This past February, I was in the process of interviewing for a job that would completely change my career path in hospitality. I was asked to interview for the position, which was a huge honor considering the field it was in and my lack of experience in said field. However exciting it sounded, I wasn’t sold on the potential of this new position. After all, I have been living and breathing hospitality for several years now, and I thought I had found what I was meant to do.
The interview process was extensive and I am grateful it was for a few reasons. It taught me about what I want looking into my personal and career-driven future. I hadn’t been seriously asked what I want my future to look like from someone outside of my current organization. Those who did ask, usually asked rhetorical questions or questions that had generic answers. I knew that eventually I wanted to move back home (to St. Louis) and have a family of my own one day, with maybe a job that at times, would allow me to work from home. But there was no real timeline, and there was no clear path of a career (even if it was in hospitality) that I wanted to follow.
This interview process taught me to rely on friends and family, and who to rely on, ensuring that the friends and family that I surrounded myself with would lead me to success. Making life-changing decisions is scary idea, and without support from those who surround you, you are making those decisions alone. So surrounding yourself with those who have strength and faith in you, is key to successful change. I believe that Matthew Kelly said it best,
“The people we surround ourselves with either raise or lower our standards. They either help us to become the-best-version-of-ourselves or encourage us to become lesser versions of ourselves. We become like our friends. No man becomes great on his own. No woman becomes great on her own. The people around them help to make them great. We all need people in our lives who raise our standards, remind us of our essential purpose, and challenge us to become the-best-version-of-ourselves.”
This interview made me think about how my friends and family would fit into my life as I tackle the new job. And as I talked to friends and family, I discovered those who challenged me to become the best version of myself, and those who didn’t. Those who encouraged me to become the best version of myself supported me, but they knew how to ask me the tough questions.
And while I was being interviewed with questions from the potential new employer (and my friends), I also learned to ask the right questions for myself. As I mentioned before, I considered what my future would like, but I also learned to ask about where and what hours I would be working. This helped me discover what I wanted from my work/life balance, and my comfort in my office space.
This interview was a truly positive experience. Two months into the process, I was offered the position. I asked the company for the weekend to consider the offer, because as silly as it sounds, I didn’t “feel it” when I received the offer. After work that day, I went to get food with a friend who helped me weigh the pros and cons scribbled in crayon on the back of a placemat. We eventually determined that the cons outweighed the pros, not necessarily about the job or the company, but the results from accepting the job and how it lined up with my goals. I learned that I wanted to begin the process of moving back to St. Louis. I learned that I wanted to travel, much like my family has/will have the chance to with my dad being in Europe.

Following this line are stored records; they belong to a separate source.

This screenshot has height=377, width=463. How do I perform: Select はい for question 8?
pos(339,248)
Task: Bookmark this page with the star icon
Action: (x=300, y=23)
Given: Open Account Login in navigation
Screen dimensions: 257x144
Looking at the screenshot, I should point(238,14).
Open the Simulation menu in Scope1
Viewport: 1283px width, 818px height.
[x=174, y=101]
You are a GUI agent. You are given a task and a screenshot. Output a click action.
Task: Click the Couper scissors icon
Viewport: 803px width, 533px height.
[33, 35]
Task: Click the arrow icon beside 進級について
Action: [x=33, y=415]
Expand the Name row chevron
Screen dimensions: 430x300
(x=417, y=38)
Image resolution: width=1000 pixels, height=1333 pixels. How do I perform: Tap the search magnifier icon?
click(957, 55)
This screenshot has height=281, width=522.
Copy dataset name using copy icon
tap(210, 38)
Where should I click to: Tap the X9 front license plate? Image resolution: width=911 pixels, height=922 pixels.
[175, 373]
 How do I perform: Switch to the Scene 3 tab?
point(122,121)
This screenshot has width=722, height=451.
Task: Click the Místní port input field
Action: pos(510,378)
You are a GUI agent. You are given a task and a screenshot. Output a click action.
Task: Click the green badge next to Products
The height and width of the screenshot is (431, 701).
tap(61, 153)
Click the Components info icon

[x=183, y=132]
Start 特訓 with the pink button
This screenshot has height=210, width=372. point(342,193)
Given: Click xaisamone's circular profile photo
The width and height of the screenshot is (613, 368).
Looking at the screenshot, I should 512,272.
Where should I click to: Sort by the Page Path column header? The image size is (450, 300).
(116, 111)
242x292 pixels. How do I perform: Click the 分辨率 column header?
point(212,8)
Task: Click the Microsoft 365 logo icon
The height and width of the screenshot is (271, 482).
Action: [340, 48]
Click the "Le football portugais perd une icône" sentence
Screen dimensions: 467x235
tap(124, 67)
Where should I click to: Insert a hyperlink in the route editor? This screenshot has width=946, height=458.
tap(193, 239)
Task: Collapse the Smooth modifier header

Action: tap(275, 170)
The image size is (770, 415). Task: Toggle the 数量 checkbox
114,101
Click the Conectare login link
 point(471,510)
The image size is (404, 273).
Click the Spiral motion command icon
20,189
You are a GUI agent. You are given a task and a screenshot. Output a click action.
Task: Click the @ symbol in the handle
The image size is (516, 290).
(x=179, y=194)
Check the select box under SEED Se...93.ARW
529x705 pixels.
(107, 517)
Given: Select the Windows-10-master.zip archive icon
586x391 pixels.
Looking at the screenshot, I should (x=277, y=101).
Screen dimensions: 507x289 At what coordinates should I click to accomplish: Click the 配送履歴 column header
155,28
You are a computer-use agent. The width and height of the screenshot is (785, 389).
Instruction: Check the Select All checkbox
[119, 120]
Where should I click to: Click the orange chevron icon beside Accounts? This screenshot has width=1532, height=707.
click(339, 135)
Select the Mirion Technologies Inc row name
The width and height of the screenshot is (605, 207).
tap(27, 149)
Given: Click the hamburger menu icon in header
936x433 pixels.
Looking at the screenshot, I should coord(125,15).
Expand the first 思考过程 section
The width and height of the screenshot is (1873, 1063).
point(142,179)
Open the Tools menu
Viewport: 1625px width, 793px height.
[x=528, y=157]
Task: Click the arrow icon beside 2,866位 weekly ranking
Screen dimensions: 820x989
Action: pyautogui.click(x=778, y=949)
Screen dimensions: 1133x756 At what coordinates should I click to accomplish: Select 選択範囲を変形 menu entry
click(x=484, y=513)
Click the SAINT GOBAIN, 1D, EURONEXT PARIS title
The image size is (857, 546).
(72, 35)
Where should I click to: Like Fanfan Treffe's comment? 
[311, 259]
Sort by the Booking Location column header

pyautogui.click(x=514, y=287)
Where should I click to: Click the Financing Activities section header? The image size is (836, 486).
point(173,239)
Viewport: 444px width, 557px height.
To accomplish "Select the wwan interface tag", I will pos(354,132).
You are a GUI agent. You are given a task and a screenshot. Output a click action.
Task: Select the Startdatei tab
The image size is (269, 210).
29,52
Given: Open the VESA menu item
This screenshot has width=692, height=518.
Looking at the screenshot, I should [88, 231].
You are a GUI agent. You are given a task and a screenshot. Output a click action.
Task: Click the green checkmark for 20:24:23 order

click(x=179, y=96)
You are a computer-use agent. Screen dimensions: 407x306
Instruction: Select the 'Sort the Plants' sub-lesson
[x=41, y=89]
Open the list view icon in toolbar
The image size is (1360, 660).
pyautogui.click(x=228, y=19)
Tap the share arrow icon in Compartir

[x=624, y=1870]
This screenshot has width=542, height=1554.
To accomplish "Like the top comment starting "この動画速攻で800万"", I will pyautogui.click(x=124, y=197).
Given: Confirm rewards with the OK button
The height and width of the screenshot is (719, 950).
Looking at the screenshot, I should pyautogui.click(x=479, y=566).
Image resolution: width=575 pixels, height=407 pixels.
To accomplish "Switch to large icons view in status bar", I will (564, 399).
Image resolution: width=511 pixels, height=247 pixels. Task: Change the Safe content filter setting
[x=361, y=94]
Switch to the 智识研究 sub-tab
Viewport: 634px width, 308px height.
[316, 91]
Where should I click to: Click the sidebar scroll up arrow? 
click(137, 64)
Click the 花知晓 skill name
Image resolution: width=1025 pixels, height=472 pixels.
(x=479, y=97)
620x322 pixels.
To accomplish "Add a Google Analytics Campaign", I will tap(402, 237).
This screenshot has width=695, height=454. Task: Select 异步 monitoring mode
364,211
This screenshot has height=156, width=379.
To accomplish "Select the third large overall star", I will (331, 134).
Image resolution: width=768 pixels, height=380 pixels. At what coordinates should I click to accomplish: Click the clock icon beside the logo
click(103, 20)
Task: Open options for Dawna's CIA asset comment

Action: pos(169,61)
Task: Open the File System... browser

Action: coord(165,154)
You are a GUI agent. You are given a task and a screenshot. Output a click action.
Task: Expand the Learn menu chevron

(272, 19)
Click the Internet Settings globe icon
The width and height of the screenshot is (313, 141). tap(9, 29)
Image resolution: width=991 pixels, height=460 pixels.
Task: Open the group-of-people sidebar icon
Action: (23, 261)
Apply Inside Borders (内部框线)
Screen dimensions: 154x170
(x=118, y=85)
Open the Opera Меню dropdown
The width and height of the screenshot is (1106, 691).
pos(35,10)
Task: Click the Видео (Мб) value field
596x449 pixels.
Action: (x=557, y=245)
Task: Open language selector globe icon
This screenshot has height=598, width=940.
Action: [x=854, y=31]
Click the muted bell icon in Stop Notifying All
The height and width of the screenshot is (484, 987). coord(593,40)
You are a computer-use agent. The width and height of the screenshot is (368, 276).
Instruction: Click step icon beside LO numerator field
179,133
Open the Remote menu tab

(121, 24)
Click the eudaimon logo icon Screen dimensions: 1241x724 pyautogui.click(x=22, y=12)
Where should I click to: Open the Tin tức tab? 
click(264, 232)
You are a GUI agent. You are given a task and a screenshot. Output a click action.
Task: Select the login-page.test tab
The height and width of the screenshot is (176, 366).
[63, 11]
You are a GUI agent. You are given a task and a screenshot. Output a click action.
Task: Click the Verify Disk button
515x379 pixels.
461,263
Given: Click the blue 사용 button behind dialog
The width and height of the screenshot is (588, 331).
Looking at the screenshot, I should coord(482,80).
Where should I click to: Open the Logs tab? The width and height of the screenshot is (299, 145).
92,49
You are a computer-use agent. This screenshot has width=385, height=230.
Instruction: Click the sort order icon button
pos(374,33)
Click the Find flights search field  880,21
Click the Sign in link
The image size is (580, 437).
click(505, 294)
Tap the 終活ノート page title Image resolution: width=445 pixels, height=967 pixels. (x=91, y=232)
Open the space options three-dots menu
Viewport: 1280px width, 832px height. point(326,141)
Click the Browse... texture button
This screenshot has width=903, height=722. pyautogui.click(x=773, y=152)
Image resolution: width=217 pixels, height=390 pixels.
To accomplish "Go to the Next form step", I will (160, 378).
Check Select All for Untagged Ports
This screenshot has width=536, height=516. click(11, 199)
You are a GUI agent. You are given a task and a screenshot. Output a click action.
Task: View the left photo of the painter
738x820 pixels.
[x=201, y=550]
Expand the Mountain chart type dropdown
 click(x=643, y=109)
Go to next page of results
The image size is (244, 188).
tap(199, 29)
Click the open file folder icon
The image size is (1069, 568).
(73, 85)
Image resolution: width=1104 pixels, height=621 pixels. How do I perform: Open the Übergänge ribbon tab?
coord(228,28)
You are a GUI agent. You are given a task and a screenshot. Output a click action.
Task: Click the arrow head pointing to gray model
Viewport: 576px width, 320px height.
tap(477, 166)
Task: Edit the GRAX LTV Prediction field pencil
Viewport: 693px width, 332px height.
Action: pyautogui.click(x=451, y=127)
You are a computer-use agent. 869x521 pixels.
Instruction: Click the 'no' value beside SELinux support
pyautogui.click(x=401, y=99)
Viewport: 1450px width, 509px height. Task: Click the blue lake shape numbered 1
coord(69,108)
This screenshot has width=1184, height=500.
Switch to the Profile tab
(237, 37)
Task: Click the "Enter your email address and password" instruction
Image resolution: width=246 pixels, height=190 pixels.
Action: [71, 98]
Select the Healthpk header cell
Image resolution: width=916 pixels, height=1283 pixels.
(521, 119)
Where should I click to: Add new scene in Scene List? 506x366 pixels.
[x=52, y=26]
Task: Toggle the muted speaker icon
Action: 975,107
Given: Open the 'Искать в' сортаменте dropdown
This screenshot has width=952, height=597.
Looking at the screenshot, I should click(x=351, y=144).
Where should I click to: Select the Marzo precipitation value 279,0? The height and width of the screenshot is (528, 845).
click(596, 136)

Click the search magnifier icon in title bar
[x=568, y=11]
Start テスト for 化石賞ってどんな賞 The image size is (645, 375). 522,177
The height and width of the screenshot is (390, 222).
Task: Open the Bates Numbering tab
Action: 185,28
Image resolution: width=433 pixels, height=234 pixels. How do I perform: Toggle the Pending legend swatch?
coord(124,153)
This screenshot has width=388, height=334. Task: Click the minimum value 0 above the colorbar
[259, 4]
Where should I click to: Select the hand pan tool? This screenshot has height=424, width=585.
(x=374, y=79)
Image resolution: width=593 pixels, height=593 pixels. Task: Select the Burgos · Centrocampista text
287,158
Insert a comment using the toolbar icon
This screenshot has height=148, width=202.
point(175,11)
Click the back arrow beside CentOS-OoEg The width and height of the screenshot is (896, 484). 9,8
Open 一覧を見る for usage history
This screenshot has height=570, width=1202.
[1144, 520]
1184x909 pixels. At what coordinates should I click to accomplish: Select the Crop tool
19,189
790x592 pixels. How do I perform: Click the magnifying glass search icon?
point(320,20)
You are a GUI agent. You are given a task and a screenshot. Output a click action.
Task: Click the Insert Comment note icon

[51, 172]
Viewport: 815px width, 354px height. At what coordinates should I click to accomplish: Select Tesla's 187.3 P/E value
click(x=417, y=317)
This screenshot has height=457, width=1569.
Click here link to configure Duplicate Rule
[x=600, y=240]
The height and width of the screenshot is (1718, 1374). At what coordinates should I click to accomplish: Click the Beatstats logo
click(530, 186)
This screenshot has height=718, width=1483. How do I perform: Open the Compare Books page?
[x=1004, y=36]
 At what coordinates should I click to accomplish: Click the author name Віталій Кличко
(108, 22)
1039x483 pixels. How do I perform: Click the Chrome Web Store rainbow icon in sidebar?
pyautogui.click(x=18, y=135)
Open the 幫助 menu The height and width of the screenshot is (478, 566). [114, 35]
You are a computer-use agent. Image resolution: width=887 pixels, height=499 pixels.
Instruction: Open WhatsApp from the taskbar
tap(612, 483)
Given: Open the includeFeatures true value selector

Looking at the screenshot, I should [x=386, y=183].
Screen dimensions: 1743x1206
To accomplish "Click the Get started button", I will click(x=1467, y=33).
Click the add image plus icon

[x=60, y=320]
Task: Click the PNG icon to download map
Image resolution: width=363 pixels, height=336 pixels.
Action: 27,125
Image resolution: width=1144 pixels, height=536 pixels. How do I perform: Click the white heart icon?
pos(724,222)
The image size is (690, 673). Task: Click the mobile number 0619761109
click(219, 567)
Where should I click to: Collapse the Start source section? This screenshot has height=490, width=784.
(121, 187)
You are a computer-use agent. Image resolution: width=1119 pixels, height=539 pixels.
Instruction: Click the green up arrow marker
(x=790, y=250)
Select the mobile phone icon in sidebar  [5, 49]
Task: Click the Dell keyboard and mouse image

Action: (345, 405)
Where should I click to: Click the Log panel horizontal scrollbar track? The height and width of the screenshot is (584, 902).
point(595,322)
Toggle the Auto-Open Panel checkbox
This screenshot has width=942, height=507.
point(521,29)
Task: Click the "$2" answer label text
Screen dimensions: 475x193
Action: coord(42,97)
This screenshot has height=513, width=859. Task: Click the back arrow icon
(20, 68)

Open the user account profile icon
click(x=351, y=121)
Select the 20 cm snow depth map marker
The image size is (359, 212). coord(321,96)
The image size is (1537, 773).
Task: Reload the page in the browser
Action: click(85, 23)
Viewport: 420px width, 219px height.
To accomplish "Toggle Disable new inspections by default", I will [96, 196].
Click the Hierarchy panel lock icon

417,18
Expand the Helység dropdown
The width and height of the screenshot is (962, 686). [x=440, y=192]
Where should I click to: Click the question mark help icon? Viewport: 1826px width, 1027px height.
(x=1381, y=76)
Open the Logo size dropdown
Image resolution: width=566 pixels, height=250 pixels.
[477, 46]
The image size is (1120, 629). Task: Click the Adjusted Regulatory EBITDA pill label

And I learned that I wasn’t ready to give up on hospitality.
That night, I talked to my mom who told me to research a company based out of St. Louis. I did, and I didn’t find anything that I qualified for related to hospitality. I felt very discouraged, because I was ready to grow in my career elsewhere, preferably taking a step towards moving home. The next morning, I had a weird instinct to check again. So I looked at LinkedIn. And I found something that I qualified for, that would allow for travel, and that would keep me in events. I immediately cancelled my plans for the day, redesigned my entire resume, created a cover letter in the same design, and submitted it all before the day was over. I took a chance on something that gave me “that feeling”, even after I just simply read the job description.
On Monday, I declined the offer to the other job. It was hard, but I thanked the company for their time and for teaching me a lot about myself. I had to follow “that feeling”. Ultimately, this interview taught me that though I wasn’t meant for a career in law, I was meant to stay in hospitality. I wouldn’t say I doubted my place in hospitality throughout this process, since hospitality is present in almost any industry, but I was unsure how it would fit in with my personal goals.